2.- Strengthen investment and skills to generate impact. Most governments already evaluate digital projects before they start and have dedicated funding, but post-evaluation remains the pending issue: only 1 in 4 countries systematically checks whether completed digital projects have achieved the promised results. And even more worrying in terms of talent: only 6 OECD countries have a strategy dedicated to developing the digital skills of their public employees. Without the right people, it is impossible to responsibly govern AI, manage complex relationships with technology providers, and sustain reforms in the long term.
3.- Scale the adoption of reliable AI. In almost all OECD countries, artificial intelligence is already used in at least one area of government, and most have strategies, oversight bodies and training programmes in place. We have moved from experimentation to early integration. Now we need to create the conditions for AI to deliver reliable results at scale: more specialist training, more support for public procurement of AI (available today in just over half of countries) and, above all, more capacity to measure its impact – today only the 28% of the countries does so systematically. The guarantees (algorithm registers, transparència algorithmic, checks before and after deployment) are key to maintaining trust.
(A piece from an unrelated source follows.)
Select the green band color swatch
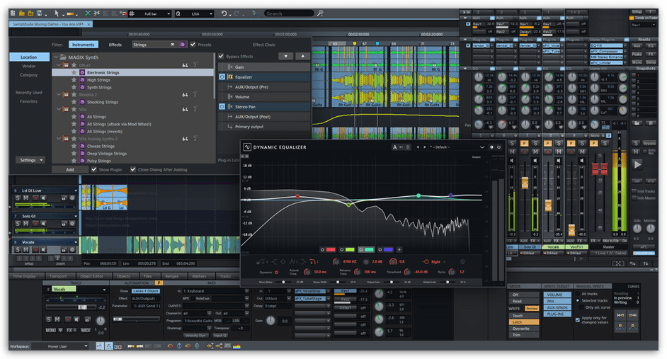 coord(348,249)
4.- Offer more integrated and people-centered services. Governments have made progress in service standards and user participation, but only the 28 % systematically measures the burdens that services impose on citizens. The path lies in connecting channels, sharing data securely between agencies, and moving towards proactive services that needs are anticipated before the person has to ask for anything. This is where interoperability, digital identity and good data governance come together.
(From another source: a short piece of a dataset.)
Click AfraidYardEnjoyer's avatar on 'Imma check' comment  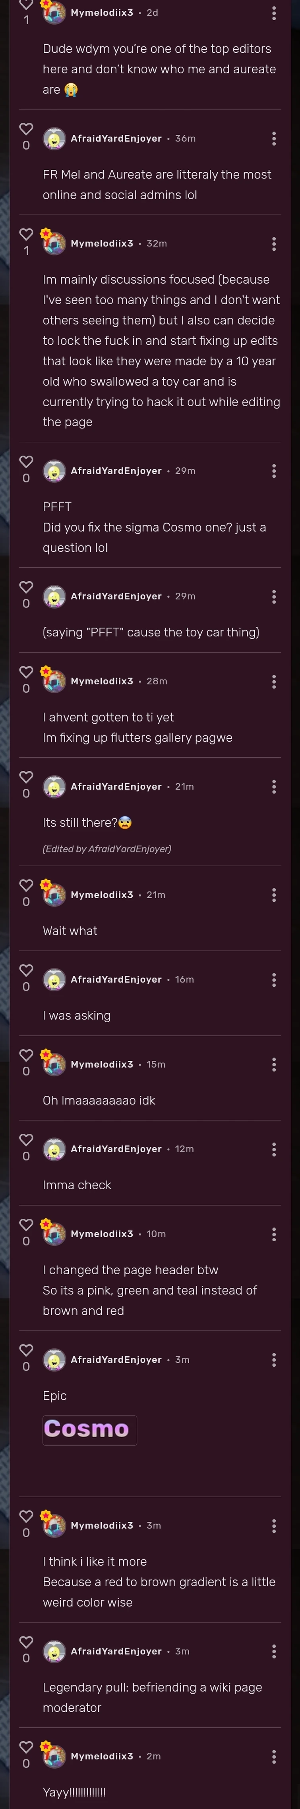point(54,1150)
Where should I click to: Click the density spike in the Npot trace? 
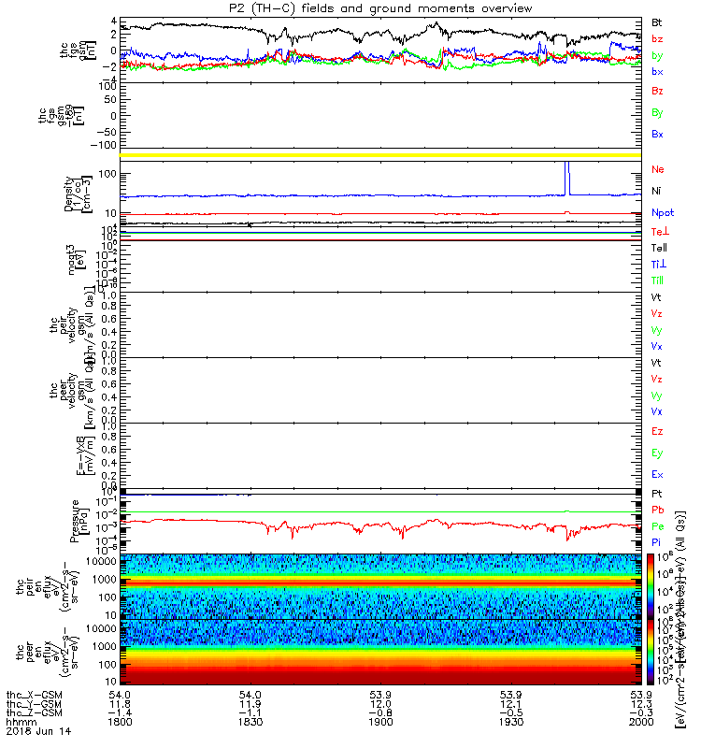pos(567,177)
Trust, the thread that sews everything together
There is one piece of information that runs through the entire report and that should not be lost sight of: only the 52% of people, on average across 30 OECD countries, trust that their government will use their personal data for legitimate purposes. Digital progress depends not only on technology, but also on strong governance, a skilled workforce and credible safeguards. Trust is not an add-on: it is the condition that makes it possible for citizens to adopt and use the digital services that take so much effort to build.
What do we get from the AOC?
The OECD's diagnosis fits with the roadmap that we at the AOC have been promoting: it is not so much about continuing to accumulate new platforms as it is about ensuring that the ones we already have are used in a generalised way, that data flows with quality and security between administrations, that digital talent in the public sector grows and that each project is measured by the value it brings to people.
Catalonia has enviable digital foundations. The challenge, shared with the rest of the OECD governments, is to decisively transform them into transformative impact: simpler, more proactive and more reliable services, and an administration capable of adapting to the pace that today's world demands.